The Bowling Green State University hockey team had a memorable trip to Orono from their Ohio campus for the Ice Breaker Cup Tournament at Alfond Arena Friday and Saturday evenings.
Bus trip, that is.
They were scheduled to take a commuter flight but, according to assistant coach David Smith, the plane couldn’t handle all of their luggage and equipment.
“They told us they would have shipped our luggage and equipment separately, cost-free, but the school would have needed to have had a prior freight shipping history with Continental Airlines. We didn’t,” said Smith.
He also said the idea of establishing a shipping freight agreement went by the wayside “because the FAA [Federal Aviation Administration] hasn’t issued any since Sept. 11 [the terrorist attacks],” explained Smith.
They looked into changing flights but flights from Boston to Bangor were all booked up. Continental did refund all of their money.
Assistant coach Tim Alexander contacted Lakefront [bus] Lines and the Falcons left Ohio at 7:30 p.m. Wednesday night.
They arrived in Syracuse, N.Y., at 3:30 a.m. and left on Thursday at noon. They pulled into the Alfond Arena at 9:30 p.m.
There had been a banquet for the teams earlier in the evening and they kept the food warm for the Falcons. They ate when they arrived and then had a practice.

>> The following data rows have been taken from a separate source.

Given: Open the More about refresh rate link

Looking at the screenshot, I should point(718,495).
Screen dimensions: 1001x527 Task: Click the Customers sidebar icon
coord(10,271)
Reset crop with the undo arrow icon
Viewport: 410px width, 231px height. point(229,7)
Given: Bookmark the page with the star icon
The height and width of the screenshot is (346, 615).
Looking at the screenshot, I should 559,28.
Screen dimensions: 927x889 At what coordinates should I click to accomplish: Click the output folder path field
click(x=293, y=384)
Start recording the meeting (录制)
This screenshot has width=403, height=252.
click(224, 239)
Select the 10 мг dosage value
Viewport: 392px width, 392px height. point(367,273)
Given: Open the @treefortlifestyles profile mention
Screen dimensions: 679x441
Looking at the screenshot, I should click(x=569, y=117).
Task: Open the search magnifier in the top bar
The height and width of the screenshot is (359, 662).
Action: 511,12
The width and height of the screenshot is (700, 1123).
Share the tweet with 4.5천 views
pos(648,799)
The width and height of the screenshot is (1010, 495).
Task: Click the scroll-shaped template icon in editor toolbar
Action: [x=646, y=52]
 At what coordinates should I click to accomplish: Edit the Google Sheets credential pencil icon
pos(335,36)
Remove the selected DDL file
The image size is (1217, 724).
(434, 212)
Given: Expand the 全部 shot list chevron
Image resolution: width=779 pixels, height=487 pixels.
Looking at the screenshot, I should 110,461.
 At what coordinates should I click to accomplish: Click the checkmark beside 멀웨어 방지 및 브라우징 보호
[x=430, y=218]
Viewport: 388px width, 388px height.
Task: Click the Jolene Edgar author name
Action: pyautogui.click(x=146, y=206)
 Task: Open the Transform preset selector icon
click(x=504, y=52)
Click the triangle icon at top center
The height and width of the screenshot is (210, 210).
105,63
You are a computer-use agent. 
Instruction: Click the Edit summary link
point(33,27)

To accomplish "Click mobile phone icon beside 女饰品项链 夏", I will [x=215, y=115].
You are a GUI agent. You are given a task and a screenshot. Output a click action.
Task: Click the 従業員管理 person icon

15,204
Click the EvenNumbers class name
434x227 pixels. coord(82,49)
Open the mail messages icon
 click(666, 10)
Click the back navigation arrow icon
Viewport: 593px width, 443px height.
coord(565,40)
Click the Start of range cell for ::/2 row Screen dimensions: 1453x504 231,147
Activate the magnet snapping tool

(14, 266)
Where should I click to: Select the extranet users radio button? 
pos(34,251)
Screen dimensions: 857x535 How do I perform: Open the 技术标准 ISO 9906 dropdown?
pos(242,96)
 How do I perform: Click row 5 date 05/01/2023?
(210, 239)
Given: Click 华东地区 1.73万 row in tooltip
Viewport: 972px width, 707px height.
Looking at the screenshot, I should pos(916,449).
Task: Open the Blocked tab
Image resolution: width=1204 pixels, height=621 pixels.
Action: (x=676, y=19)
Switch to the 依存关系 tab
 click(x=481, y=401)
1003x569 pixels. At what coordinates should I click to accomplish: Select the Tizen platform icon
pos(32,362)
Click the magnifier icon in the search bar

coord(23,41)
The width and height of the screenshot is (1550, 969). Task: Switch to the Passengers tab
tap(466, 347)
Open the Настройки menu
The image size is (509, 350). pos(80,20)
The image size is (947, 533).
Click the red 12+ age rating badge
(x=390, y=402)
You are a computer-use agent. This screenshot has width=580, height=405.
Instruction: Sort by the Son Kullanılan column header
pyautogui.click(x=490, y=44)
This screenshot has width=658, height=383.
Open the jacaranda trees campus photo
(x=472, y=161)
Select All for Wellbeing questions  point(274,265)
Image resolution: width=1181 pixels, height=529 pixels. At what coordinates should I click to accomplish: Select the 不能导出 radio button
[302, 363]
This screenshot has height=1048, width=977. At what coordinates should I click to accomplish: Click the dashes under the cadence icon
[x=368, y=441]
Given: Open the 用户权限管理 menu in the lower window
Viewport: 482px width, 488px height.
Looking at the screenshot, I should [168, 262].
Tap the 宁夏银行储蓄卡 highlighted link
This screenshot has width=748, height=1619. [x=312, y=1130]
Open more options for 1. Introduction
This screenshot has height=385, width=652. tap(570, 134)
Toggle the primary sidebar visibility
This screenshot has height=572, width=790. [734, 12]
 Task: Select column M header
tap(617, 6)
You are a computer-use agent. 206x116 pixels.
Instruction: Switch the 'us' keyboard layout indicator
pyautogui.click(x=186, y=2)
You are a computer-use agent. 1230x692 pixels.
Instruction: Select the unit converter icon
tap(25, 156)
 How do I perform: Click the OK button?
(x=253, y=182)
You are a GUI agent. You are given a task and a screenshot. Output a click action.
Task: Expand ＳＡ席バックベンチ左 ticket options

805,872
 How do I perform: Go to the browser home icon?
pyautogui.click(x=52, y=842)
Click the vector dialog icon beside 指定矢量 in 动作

But the adventure didn’t stop there.
They went to board the bus at 11 p.m. for the trip to the Ramada Inn in Bangor only to find that the bus had a dead battery.
The players, as is their custom, play a game of tag during stoppages on long road trips in order to loosen up. The lights were on at Morse Field so the Falcons had a game of turf tag.
“I think a couple of guys got turf toe,” grinned senior center Greg Day.
They eventually revived the battery and reached the Ramada at 1 a.m.
The players and other members of the traveling party said the trip wasn’t bad.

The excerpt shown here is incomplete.